• [Task statement] Leave the pictures aside. Retype exactly the lines from the top of the data below through the one holding "You are a GUI".

• [Input material]

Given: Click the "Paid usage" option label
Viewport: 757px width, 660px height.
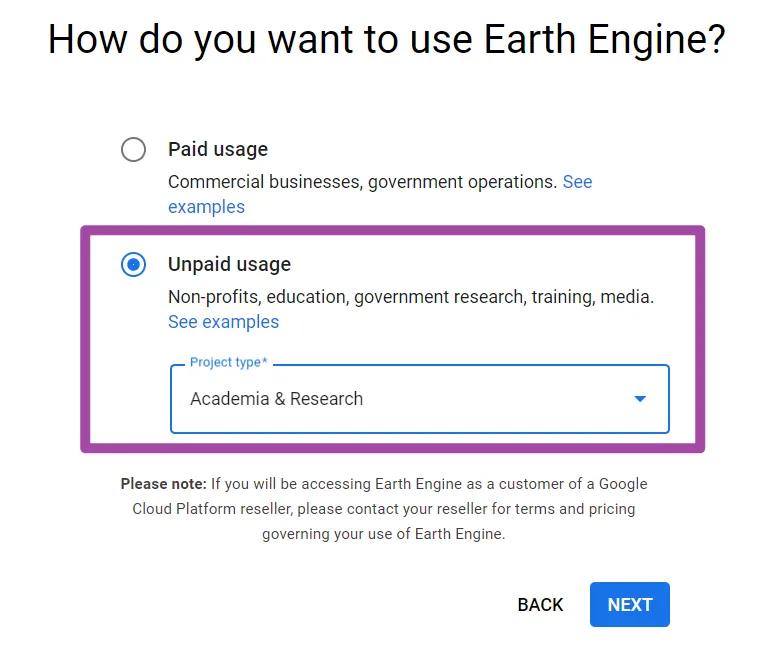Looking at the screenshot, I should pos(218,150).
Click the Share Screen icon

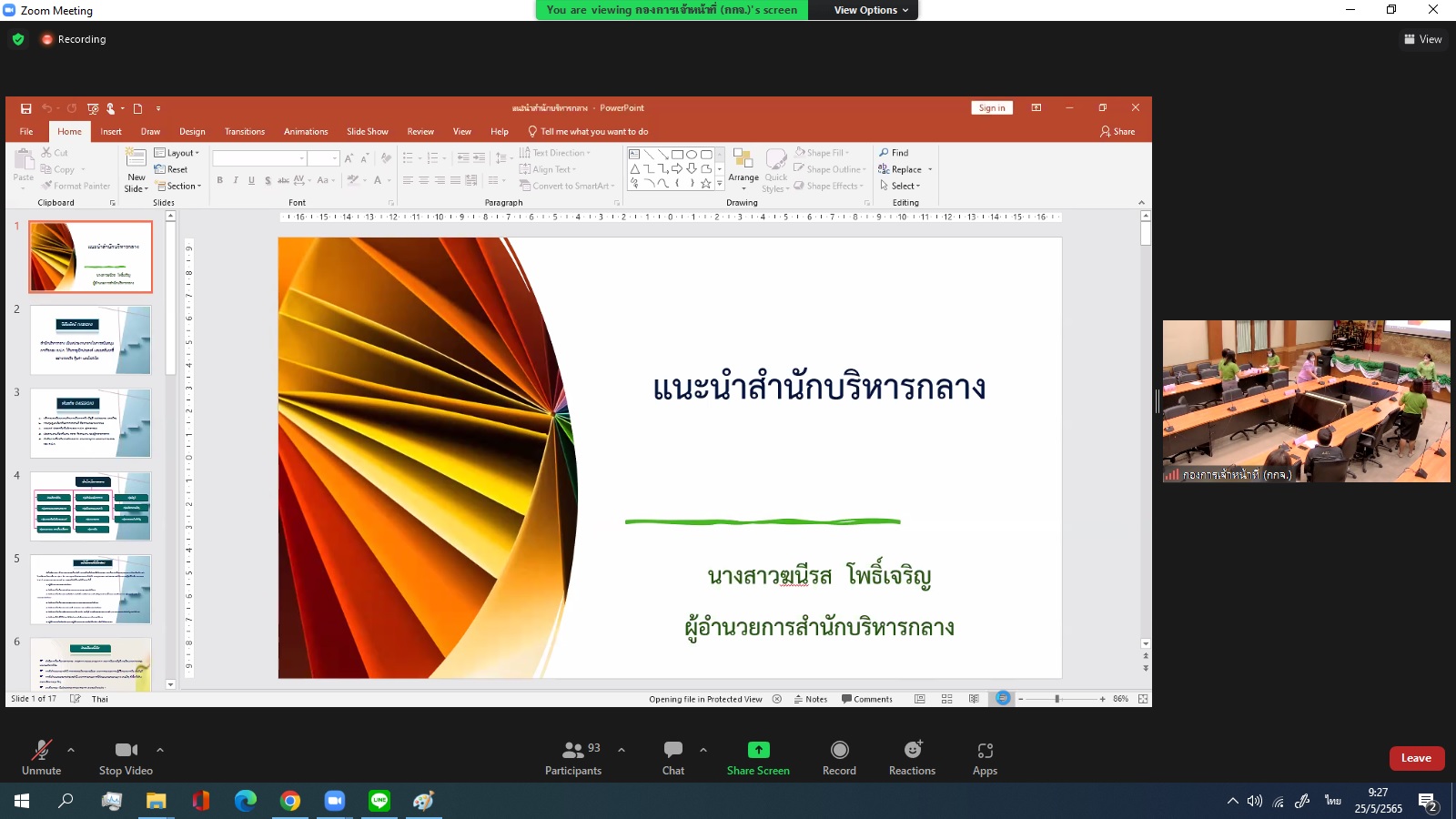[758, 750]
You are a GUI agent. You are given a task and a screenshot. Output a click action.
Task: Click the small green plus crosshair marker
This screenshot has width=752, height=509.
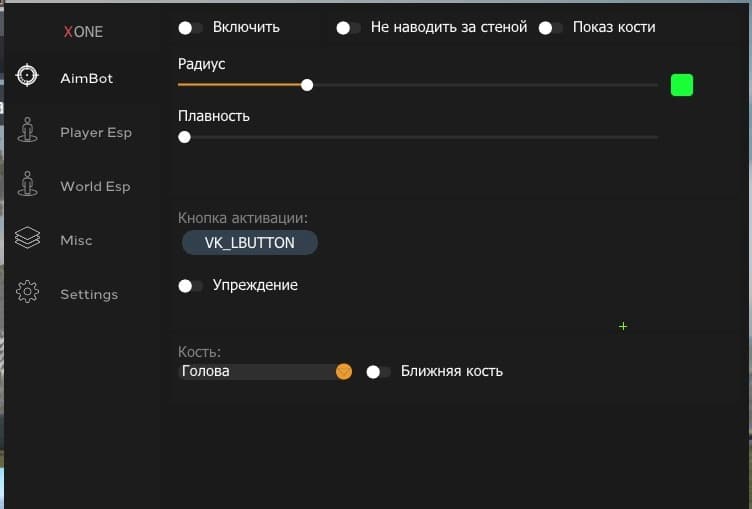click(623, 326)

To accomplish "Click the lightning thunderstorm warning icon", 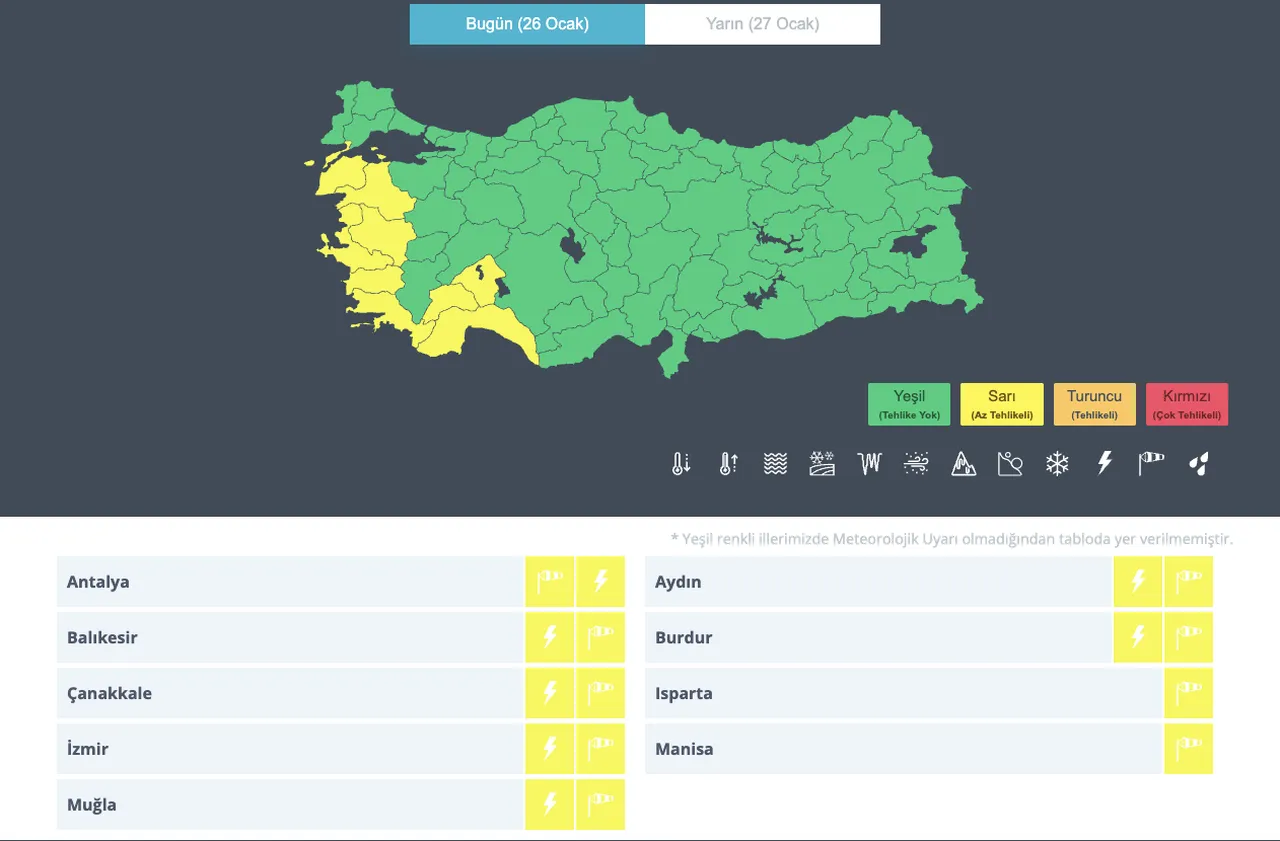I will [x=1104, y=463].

• [Solution to this task]
Given: Click the "Paid usage" option label
Viewport: 757px width, 660px height.
Looking at the screenshot, I should pos(218,150).
Click the Share Screen icon

[758, 750]
You are a GUI agent. You are given a task and a screenshot. Output a click action.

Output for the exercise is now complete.